» **WORK ITEM**:
Write out each line from the data below that includes the word "Expand".

Collection entries:
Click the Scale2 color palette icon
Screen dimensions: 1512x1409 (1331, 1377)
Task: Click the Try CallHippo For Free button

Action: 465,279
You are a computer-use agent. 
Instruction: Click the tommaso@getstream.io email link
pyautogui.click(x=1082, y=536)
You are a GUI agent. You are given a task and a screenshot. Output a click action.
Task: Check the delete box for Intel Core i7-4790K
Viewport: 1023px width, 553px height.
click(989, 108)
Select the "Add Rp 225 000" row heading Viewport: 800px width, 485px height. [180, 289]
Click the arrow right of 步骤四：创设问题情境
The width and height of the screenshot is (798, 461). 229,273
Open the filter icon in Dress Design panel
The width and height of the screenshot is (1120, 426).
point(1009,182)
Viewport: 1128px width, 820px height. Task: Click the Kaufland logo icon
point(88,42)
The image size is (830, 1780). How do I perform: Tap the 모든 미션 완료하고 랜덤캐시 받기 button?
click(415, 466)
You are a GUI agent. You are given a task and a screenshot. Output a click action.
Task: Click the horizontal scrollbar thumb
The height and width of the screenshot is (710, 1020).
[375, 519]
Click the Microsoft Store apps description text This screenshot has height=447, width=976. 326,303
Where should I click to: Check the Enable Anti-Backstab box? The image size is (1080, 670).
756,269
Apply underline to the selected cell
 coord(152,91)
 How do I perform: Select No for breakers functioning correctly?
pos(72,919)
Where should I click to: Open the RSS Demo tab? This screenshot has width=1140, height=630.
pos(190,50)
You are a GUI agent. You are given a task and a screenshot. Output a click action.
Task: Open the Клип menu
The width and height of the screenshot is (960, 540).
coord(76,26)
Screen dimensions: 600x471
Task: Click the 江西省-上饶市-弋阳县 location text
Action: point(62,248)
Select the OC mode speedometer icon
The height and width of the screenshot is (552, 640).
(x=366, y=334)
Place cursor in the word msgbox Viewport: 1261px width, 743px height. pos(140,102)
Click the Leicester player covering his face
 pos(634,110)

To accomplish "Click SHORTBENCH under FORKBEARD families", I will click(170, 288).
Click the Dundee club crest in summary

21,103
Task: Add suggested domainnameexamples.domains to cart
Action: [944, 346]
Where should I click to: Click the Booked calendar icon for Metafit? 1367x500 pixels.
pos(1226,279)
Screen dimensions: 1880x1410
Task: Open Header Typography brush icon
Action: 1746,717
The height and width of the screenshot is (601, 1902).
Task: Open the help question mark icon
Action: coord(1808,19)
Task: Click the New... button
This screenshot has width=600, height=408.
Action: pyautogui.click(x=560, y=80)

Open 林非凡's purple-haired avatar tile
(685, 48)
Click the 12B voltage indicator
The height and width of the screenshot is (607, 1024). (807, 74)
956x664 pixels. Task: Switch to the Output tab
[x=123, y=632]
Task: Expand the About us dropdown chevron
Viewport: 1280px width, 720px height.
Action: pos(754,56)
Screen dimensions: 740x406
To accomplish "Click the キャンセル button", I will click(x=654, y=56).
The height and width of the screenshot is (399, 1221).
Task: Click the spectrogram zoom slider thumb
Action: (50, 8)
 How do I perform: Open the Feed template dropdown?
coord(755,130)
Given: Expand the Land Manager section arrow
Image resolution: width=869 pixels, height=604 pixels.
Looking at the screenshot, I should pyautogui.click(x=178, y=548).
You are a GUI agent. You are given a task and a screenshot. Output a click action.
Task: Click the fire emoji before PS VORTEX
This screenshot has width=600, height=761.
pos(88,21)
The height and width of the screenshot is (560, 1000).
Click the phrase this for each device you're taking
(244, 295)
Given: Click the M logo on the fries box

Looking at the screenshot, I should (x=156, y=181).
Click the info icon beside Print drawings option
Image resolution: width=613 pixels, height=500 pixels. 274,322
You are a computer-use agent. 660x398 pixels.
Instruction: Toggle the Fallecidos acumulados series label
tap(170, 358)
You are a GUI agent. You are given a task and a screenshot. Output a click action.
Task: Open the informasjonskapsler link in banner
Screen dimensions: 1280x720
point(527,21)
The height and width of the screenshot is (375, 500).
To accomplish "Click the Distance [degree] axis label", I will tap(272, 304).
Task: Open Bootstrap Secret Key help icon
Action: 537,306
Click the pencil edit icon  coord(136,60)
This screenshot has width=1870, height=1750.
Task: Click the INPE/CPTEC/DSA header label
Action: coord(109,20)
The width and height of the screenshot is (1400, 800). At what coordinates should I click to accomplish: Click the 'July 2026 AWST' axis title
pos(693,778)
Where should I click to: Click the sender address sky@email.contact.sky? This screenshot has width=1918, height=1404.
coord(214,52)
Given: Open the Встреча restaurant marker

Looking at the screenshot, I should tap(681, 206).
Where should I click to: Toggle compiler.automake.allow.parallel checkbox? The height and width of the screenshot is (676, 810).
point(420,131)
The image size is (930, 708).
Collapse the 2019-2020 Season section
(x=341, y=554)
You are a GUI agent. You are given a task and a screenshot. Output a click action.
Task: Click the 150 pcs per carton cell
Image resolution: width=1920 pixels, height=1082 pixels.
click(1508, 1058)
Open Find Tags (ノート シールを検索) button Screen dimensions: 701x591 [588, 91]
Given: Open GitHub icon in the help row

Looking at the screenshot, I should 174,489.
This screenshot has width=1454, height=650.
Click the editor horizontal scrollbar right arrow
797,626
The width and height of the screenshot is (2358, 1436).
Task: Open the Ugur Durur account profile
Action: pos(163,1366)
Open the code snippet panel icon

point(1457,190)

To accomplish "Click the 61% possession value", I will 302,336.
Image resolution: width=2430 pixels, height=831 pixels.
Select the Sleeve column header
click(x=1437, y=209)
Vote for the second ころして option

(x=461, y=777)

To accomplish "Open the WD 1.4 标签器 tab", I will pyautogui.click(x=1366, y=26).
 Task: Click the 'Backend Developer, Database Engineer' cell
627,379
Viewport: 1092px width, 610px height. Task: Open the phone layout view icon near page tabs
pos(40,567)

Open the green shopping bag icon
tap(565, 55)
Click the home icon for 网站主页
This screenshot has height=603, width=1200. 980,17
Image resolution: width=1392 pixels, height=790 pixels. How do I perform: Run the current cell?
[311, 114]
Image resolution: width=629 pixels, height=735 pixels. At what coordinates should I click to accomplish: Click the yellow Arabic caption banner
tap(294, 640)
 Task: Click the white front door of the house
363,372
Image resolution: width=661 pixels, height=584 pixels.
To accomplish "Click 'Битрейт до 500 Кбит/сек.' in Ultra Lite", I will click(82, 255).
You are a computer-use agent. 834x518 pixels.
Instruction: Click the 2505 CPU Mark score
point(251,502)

» **OUTPUT OF THE TASK**:
Task: Expand the About us dropdown chevron
Given: Expand the Land Manager section arrow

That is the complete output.